昔のこと、広島に住んでいる友達に、たまたま会う機会があって、ほんの少し話をした。まぁ、その話自体はたいしたことではなくて、お互いの近況みたいなのを話していて、ただ、話しながら私が気付いたのは、彼の首に、何か引っかいたような傷があったということだった。

「ところで、その首の傷、どうしたの?ひどく赤くなってるけど・・・」そんなふうに、なんとなく私は聞いてみた。

すると彼は「あぁ、昨日、これは寝てるときに、気付かないうちに、爪で引っかいたみたいなんだ」なんて、笑いながら言っていた。
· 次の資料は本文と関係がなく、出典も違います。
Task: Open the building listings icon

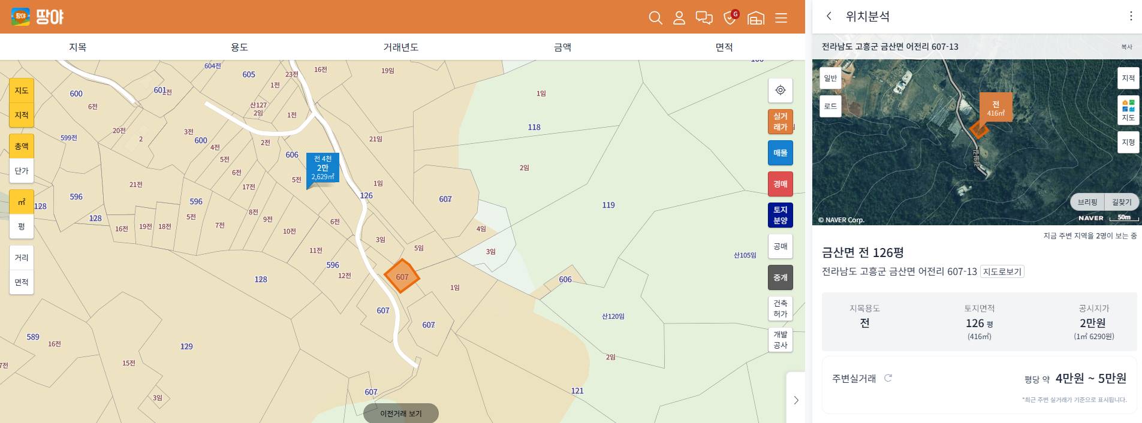Action: click(x=756, y=18)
「でも、なんでまた、そんなことが・・?」と当然のごとく、私は不思議な思いで尋ねた。

すると、彼はちょっと神妙な顔をしてこう言ったのだった。

「実は、僕はおじいちゃんから広島の原爆の話を小さい頃から聞かされていたのだけど、いつしか毎年のように、原爆が投下された日に、こんな形で知らないうちに、自分で傷をつけてしまうみたいなんだ・・・」

その言葉に、一瞬私は何も言えなくて、ほんの少しの沈黙の後、一呼吸おいてから尋ねた。

「そ、それって、冗談だよね・・・まったく・・・そういうのってしゃれになんないよ」なんて、私がちょっと、ぎこちなく笑って言うと、彼は真剣なまなざしで私に言った。
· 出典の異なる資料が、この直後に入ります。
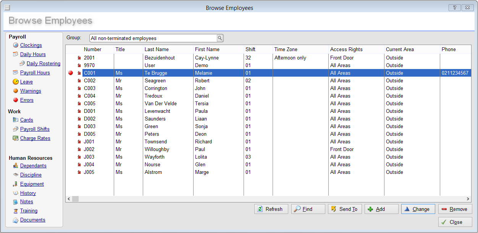Viewport: 478px width, 233px height.
Task: Open the Daily Rostering link
Action: [x=43, y=64]
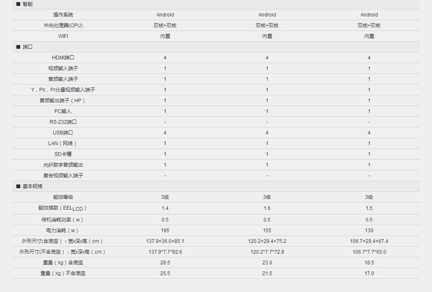Select the 21.5 weight without stand value
This screenshot has height=292, width=432.
267,273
「いや、冗談じゃなくて、本当なんだよ。もちろん、理由はわかんないけど、でも、これは事実なんだ」

こんなことって、あるんだろうか?

広島に原爆が投下されてから、遥かに時が過ぎた今でも、そこに住んでいる人たちの心の奥深い場所では、まだ、火の川の中にいるんだろうか?それは人々の心から心へと伝わって、悲劇は永遠に終わらないんだろうか?もしかしたら、あの出来事を、決して風化させまいと心は必死なのかもしれない。
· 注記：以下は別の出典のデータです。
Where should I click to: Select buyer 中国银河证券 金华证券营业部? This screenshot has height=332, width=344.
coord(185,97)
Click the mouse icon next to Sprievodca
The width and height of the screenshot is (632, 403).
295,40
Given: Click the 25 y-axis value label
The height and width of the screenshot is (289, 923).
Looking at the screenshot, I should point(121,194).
昔のこと、原爆を作った学者と、被爆者とがはじめて互いの想いを、広島の平和記念公園で伝え合う場面があった。

被爆者の方は言った。
「あなたにあの日をぜひ、謝罪して欲しい」と。

そして、原爆を作った学者は言った。
「私は日本の真珠湾攻撃の悲劇を忘れられない。原爆はひどい出来事だが、私は謝罪できない」と、そんなことを言っていた。(少し表現は異なっているかもしれない。)

結局のところ、互いに握手をし合って、その初めての会談は終わったわけだけど、互いの溝は埋めることは出来なかったようだ。

戦争って、よくわからない。

それは、私が戦争を知らない時代を生きてきたからでもあるのだけど、たぶん、こんなふうにお互いに、見えない悲劇を抱えていて、それは、どちらが正しいとか悪いとか以前に、もう、そういう判断は、すでに存在すら出来やしないのだろう。

もちろん、私は戦争を憎む。原爆を憎む。大量破壊兵器など、この世に存在するのは間違ってると思っているひとりの人間だ。

巨大な武器があるから平和でいられる。そんなの嘘だ。持っていれば、いつか人は必ず使う。銃と同じだ。いつか、それは使われる。

でも、持っていなければ、それは使えない。だが、相手は持っている。さぁ、それはどうする?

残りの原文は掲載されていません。